Exercise objective: Can you return all of the material below word for word, leaving the pictures out?

Input material:

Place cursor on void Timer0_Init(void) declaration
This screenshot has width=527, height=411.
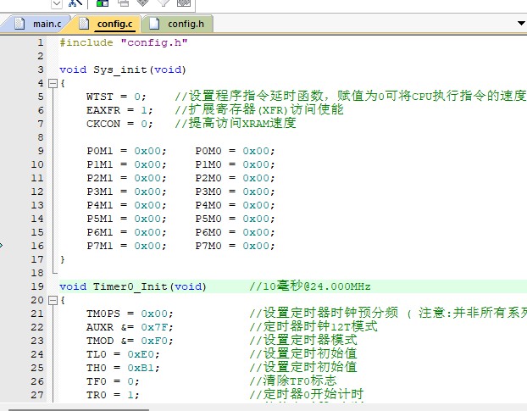coord(132,286)
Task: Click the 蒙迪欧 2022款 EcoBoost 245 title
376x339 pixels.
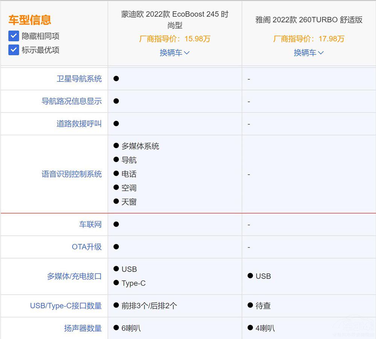Action: coord(174,20)
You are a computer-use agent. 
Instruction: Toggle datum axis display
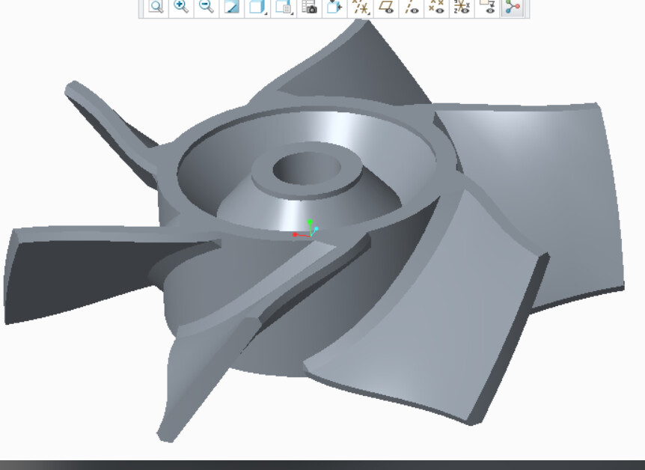coord(412,7)
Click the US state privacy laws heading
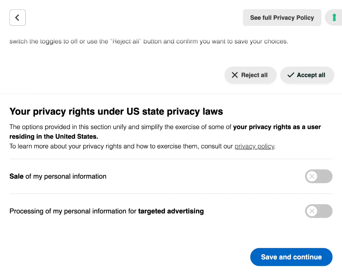The width and height of the screenshot is (342, 277). click(x=116, y=111)
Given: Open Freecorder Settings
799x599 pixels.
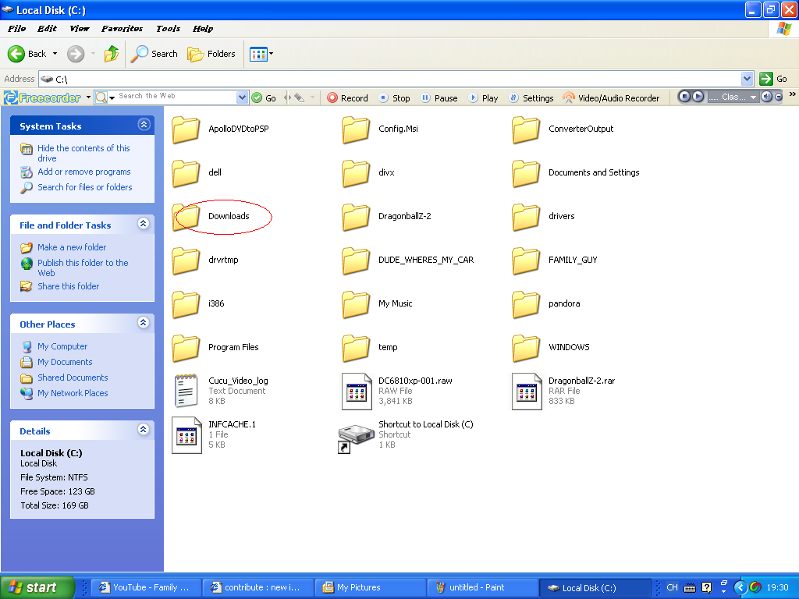Looking at the screenshot, I should click(531, 97).
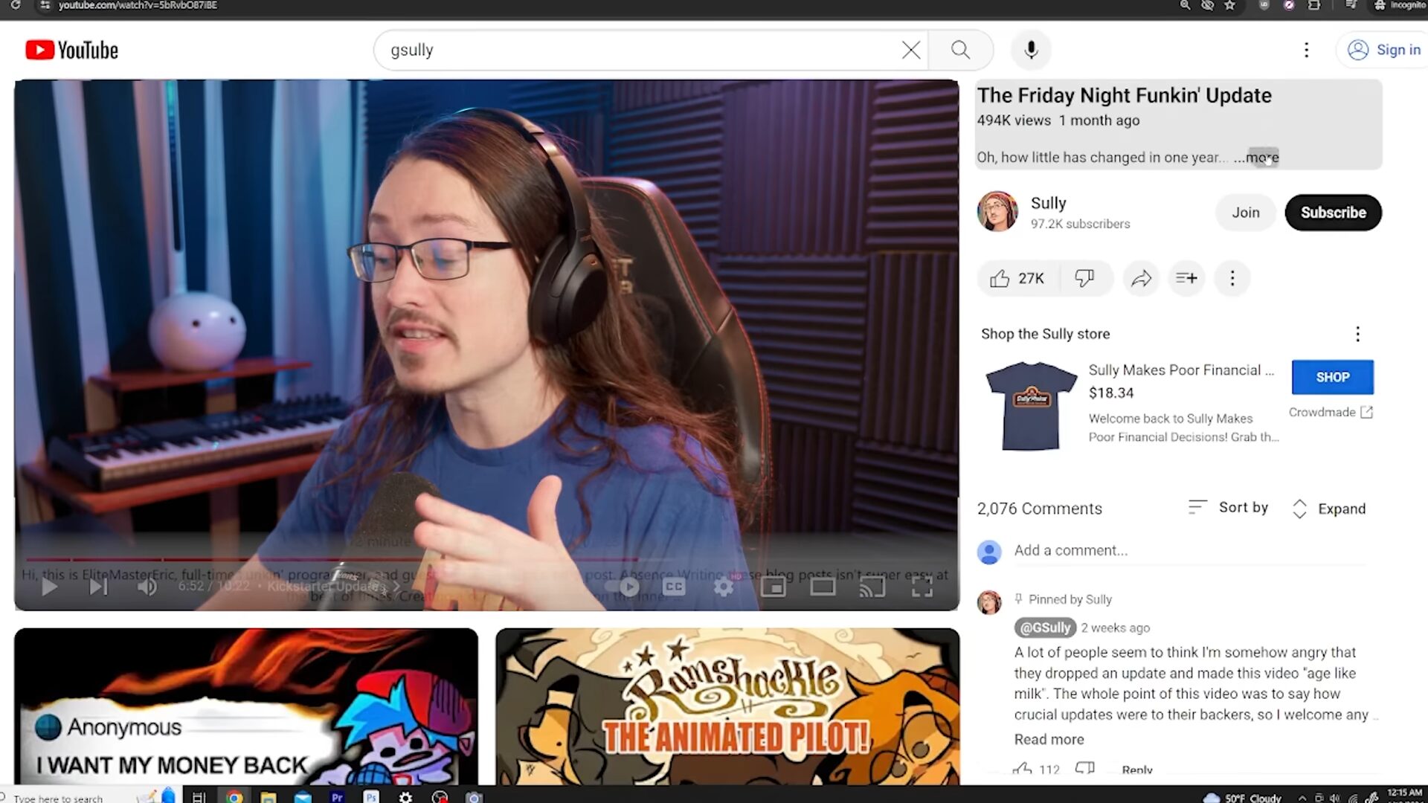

Answer to the problem:
Place cursor on void Timer0_Init(void) declaration
This screenshot has width=527, height=411.
coord(132,286)
Task: Click the 蒙迪欧 2022款 EcoBoost 245 title
376x339 pixels.
Action: coord(174,20)
You are a computer-use agent. 
Instruction: Toggle datum axis display
coord(412,7)
Click the US state privacy laws heading
The width and height of the screenshot is (342, 277). click(x=116, y=111)
Given: Open Freecorder Settings
799x599 pixels.
Looking at the screenshot, I should click(531, 97).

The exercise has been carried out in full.